Sanger joined General Mills in 1974 and, progressing through a variety of positions, was named president in 1993 and chief executive officer in 1995. He is also a director of Pfizer Inc.
Ronald L. Sargent
Director since 2017
Governance and Nominating Committee and Human Resources Committee
Sargent is the retired chairman and chief executive officer of Staples. He joined Staples in 1989 and progressed through a variety of management positions before he was named chief executive officer in 2002 and chairman in 2005, positions he held until June 2016 and January 2017, respectively.
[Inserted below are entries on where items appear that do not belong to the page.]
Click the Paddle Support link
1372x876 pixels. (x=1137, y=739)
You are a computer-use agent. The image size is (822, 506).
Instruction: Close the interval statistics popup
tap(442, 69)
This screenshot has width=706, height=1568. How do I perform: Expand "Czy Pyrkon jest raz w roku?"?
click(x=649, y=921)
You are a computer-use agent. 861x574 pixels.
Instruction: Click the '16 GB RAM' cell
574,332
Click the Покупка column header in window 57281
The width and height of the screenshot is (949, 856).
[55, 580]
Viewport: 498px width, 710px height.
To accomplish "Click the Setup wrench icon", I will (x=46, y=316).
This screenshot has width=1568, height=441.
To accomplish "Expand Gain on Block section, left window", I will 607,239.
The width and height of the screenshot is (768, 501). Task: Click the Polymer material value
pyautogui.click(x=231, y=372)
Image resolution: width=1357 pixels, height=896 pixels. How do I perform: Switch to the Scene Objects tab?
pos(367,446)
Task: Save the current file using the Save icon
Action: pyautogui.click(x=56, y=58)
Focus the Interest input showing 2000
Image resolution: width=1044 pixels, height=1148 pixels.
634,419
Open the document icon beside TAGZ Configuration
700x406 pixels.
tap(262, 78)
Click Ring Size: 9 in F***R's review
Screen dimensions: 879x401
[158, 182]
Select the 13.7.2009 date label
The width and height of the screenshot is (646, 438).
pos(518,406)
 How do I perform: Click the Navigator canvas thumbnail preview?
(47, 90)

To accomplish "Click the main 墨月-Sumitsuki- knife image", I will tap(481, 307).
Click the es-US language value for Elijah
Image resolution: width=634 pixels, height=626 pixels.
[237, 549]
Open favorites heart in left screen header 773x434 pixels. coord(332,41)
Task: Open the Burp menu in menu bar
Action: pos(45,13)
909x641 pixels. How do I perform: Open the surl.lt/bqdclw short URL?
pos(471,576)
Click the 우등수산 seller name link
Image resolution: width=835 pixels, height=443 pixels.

Before joining Staples, Sargent served in a variety of management positions at The Kroger Co. He is also a director of The Kroger Co. and Five Below, Inc.
Currently, Sargent is a member of the Board of Governors of the Boys & Girls Clubs of America, the Board of Directors of the John F. Kennedy Library Foundation and City of Hope, and the Board of Trustees of Northeastern University.
Timothy J. Sloan
Sloan was elected chief executive officer of Wells Fargo & Company and a member of the Board of Directors in October 2016. He became president in November 2015. Previously he served as chief operating officer from November 2015 to October 2016. In that role, he was responsible for the operations of the company’s four main business groups: Community Banking, Consumer Lending, Wealth and Investment Management, and Wholesale Banking.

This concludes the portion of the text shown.